[Stored data entries]
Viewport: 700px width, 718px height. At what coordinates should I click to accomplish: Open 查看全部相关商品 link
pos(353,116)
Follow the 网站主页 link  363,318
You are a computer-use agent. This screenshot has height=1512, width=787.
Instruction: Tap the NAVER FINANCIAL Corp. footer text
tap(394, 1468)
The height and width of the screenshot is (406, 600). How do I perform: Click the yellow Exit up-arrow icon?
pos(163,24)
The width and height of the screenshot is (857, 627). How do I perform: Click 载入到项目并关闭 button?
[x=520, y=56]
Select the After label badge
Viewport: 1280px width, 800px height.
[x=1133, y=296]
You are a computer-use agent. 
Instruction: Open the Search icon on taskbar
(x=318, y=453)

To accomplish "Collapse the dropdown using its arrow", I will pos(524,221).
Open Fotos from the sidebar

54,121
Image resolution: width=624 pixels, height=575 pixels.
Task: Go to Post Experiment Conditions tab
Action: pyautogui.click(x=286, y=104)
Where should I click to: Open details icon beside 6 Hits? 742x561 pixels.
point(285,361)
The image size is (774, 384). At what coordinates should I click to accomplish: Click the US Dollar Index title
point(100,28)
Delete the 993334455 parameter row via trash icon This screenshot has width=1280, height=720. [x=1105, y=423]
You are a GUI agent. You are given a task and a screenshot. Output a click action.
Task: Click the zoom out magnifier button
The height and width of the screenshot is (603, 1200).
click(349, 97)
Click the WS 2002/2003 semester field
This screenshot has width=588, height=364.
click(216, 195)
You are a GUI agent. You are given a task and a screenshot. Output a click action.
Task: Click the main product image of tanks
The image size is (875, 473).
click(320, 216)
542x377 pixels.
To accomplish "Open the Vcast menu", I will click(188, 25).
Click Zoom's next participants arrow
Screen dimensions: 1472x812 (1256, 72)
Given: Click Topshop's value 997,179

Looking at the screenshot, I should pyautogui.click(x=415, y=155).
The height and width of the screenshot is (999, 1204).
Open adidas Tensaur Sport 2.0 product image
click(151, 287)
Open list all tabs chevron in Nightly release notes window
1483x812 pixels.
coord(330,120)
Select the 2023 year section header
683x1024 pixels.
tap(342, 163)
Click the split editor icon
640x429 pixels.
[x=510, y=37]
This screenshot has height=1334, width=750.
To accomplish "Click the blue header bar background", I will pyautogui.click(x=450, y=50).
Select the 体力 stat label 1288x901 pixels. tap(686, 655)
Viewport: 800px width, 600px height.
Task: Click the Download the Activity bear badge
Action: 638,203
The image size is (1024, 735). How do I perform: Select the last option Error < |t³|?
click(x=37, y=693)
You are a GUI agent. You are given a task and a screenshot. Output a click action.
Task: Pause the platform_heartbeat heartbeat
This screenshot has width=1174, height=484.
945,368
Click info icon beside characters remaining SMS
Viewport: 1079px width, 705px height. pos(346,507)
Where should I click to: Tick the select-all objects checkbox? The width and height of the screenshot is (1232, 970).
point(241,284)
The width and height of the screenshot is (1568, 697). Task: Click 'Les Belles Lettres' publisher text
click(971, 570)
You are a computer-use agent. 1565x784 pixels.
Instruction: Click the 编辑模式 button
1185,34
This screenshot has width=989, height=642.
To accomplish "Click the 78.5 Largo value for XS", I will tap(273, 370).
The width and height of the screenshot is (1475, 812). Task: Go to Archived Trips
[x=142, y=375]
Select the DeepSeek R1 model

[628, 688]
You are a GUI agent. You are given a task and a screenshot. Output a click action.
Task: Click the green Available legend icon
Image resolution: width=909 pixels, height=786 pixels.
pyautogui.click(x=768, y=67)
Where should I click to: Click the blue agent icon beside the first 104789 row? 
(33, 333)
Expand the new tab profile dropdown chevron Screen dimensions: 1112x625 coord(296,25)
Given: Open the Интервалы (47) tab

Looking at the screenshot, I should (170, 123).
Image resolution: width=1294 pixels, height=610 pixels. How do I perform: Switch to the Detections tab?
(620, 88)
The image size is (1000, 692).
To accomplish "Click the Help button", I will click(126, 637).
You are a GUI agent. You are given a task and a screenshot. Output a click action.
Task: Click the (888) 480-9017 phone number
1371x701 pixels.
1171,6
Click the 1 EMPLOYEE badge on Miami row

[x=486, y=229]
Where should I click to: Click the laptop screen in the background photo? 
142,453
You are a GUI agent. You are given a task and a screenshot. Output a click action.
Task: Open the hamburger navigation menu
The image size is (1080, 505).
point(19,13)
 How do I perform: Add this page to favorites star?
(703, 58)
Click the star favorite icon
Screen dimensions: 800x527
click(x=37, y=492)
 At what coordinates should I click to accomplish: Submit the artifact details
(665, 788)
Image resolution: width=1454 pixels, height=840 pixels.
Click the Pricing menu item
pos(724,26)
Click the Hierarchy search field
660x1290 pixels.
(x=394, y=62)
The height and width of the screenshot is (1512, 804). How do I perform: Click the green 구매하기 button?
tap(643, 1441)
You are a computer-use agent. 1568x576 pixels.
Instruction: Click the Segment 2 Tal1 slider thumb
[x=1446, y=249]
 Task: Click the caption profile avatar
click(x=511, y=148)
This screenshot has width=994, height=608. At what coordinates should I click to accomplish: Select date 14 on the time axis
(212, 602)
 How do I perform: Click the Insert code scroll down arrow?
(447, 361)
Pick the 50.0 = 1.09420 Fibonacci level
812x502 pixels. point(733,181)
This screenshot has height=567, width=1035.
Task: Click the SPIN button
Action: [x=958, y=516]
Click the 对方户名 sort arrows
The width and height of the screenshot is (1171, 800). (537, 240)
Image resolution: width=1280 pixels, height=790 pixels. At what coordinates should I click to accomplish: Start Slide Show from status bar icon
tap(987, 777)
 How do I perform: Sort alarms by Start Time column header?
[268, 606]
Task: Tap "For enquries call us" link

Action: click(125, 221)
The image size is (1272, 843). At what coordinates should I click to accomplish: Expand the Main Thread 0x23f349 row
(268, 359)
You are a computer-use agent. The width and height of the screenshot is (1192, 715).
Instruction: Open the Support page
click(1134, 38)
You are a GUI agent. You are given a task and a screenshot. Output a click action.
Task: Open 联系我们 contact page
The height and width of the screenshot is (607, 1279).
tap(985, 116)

Work to complete. Take the line that contains "Click the 对方户名 sort arrows" and each line after it down to the last of the records, and retype them exactly; add nothing else.

Response area.
Click the 对方户名 sort arrows
The width and height of the screenshot is (1171, 800). (537, 240)
Image resolution: width=1280 pixels, height=790 pixels. At what coordinates should I click to accomplish: Start Slide Show from status bar icon
tap(987, 777)
 How do I perform: Sort alarms by Start Time column header?
[268, 606]
Task: Tap "For enquries call us" link

Action: click(125, 221)
The image size is (1272, 843). At what coordinates should I click to accomplish: Expand the Main Thread 0x23f349 row
(268, 359)
You are a computer-use agent. The width and height of the screenshot is (1192, 715).
Instruction: Open the Support page
click(1134, 38)
You are a GUI agent. You are given a task and a screenshot. Output a click action.
Task: Open 联系我们 contact page
The height and width of the screenshot is (607, 1279).
tap(985, 116)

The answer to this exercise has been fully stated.